Ne sanno qualcosa i montesilvanesi, che al passaggio di ogni nubifragio devono soltanto augurarsi che il Saline non esondi e, soprattutto – la notizia è degli ultimi giorni – che la discarica di Villa Carmine non sprofondi letteralmente nel corso d’acqua, portandosi dietro, e poi trascinandolo fino al mare, tutto il suo carico di immondizia indifferenziata e di veleni. Che la strada lungofiume sia già franata un anno fa a pochi passi da quei teloni verdi che avvolgono, alla meno peggio, il pattume accumulato negli anni è ormai notizia chiara ed evidente, anche all’occhio dell’osservatore più sprovveduto. Del resto, basta constatare lo stato dei luoghi per comprendere quanto il pericolo sia diventato incombente. In una tale situazione, e in un paese normale, ci si aspetterebbe un intervento urgente, utile quanto meno a tamponare l’emergenza. In realtà, sempre osservando lo stato dei luoghi, si può verificare che sono state collocate soltanto delle transenne per evitare il transito delle auto. Divieto scattato in seguito a un’ordinanza firmata dal sindaco, Francesco Maragno.

A rilanciare l’allarme sulle condizioni del Sir Saline-Alento è in questi giorni l’Altracittà-Montesilvano per invocare la convocazione di una conferenza di servizio e di un cronoprogramma degli interventi.

«Per la bonifica servono azioni concrete, non dichiarazioni altisonanti post-eventi» ammonisce il gruppo ambientalista di Cittadinanzattiva. Il sito di bonifica Saline-Alento, annota l’Altracittà, dopo essere stato declassato nel gennaio 2013 dall'ex ministro all'ambiente Clini, il 19 maggio 2014, con delibera numero 404 della precedente giunta regionale (centrodestra), è diventato un sito di interesse regionale (Sir), quindi nella piena competenza della Regione Abruzzo e nello specifico del servizio gestione rifiuti.
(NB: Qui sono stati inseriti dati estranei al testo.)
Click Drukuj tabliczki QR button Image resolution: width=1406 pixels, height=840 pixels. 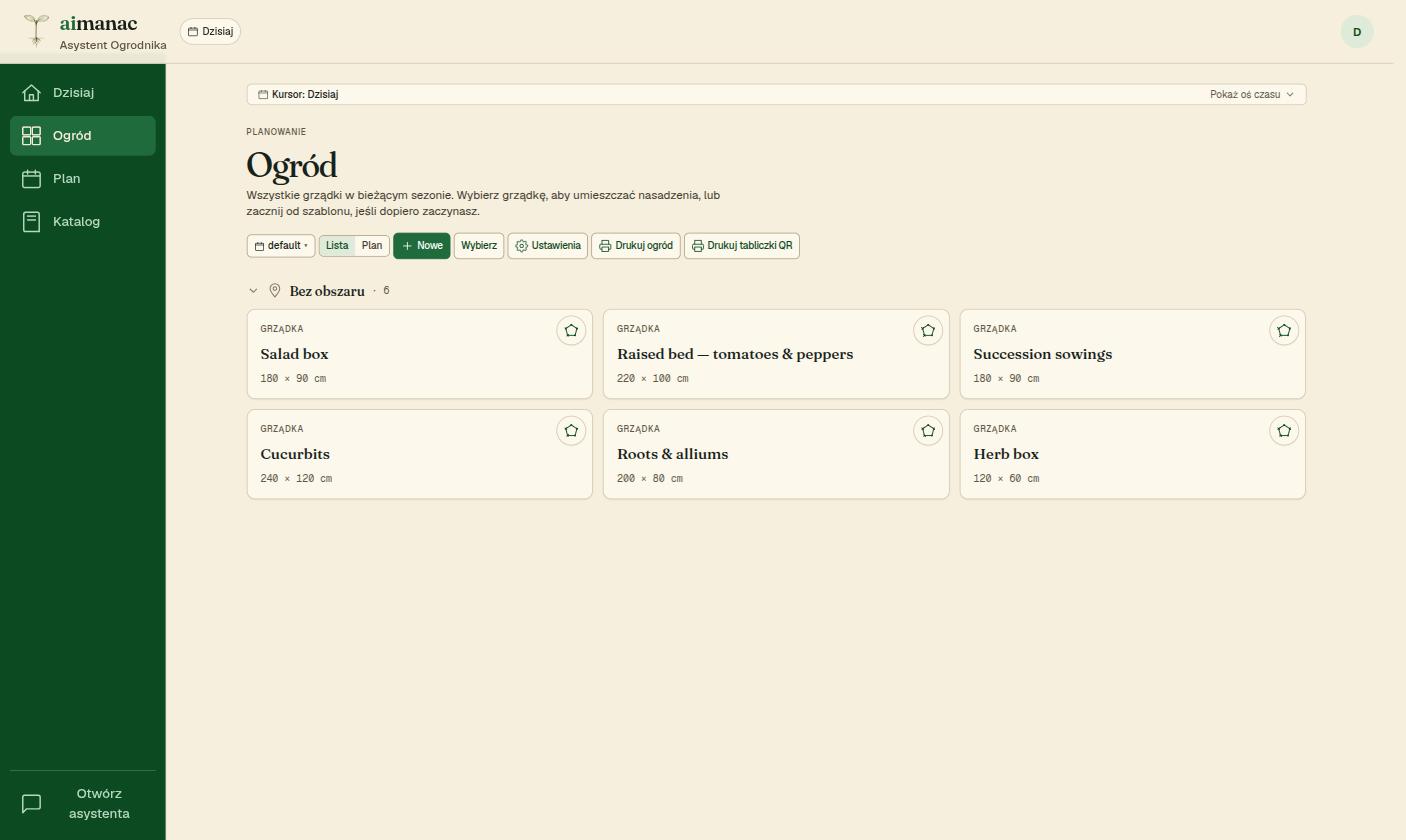(742, 246)
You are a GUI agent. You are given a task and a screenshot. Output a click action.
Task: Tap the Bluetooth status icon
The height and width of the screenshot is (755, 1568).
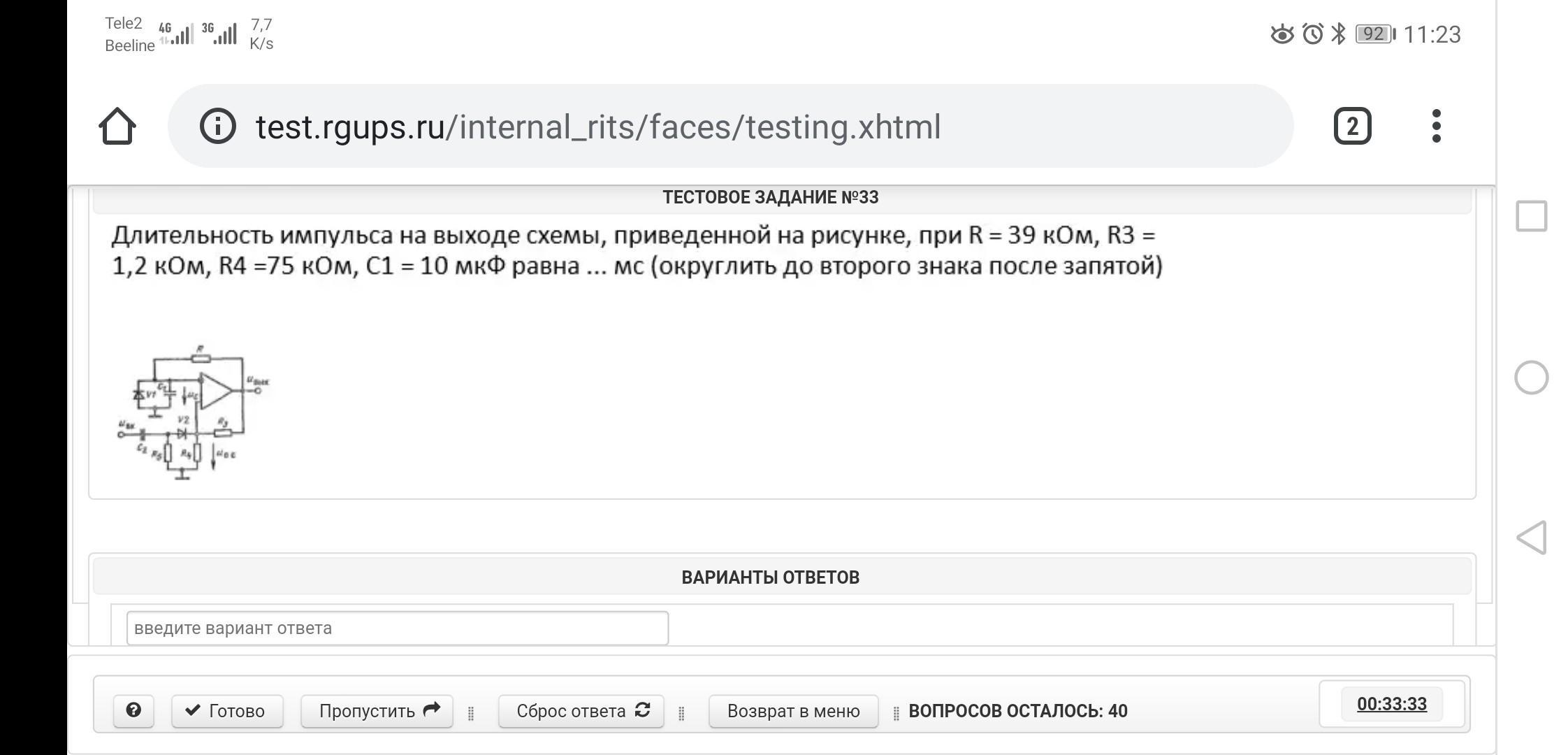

«Come mai» si chiede l’Altracittà, «in 9 mesi non è stata convocata alcuna conferenza di servizio per decidere, di concerto tra tutti gli enti e i portatori di interesse, le azioni per la bonifica? È mai possibile che il cambio di giunta regionale, e il successivo spoil system, che a gennaio ha portato alla nomina di Gianfranco Piselli come nuovo dirigente del servizio gestione rifiuti, abbia congelato o bloccato tutte le procedure riguardanti il Sir? Che fine ha fatto la “Regione veloce” di Luciano D'Alfonso?».

Per l’Altracittà, non vi è dubbio che, a dispetto delle dichiarazioni e le promesse di amministratori e rappresentanti politici, che normalmente seguono ogni evento calamitoso, la verità viene sempre a galla ed «è che il sito di bonifica è in abbandono, nonostante per quanto concerne il Saline, vi insistano tre grandi cantieri per tre nuovi ponti, le cui opere, in parte, ricadono in zona di esondazione. La bonifica del Sir Saline-Alento deve diventare una priorità» prosegue l’Altracittà, «altrimenti continueremo a commentare disastri annunciati. Ci aspettiamo che, a breve, il dirigente Piselli convochi la conferenza dei servizi, con tutti i sindaci e i portatori di interesse, e che si proceda con un serrato cronoprogramma dei lavori da fare. Dopo un decennio di inadempienze bipartisan, perseverare sarebbe diabolico per il fiume, l'ambiente, la salute e la sicurezza dei cittadini e del mare».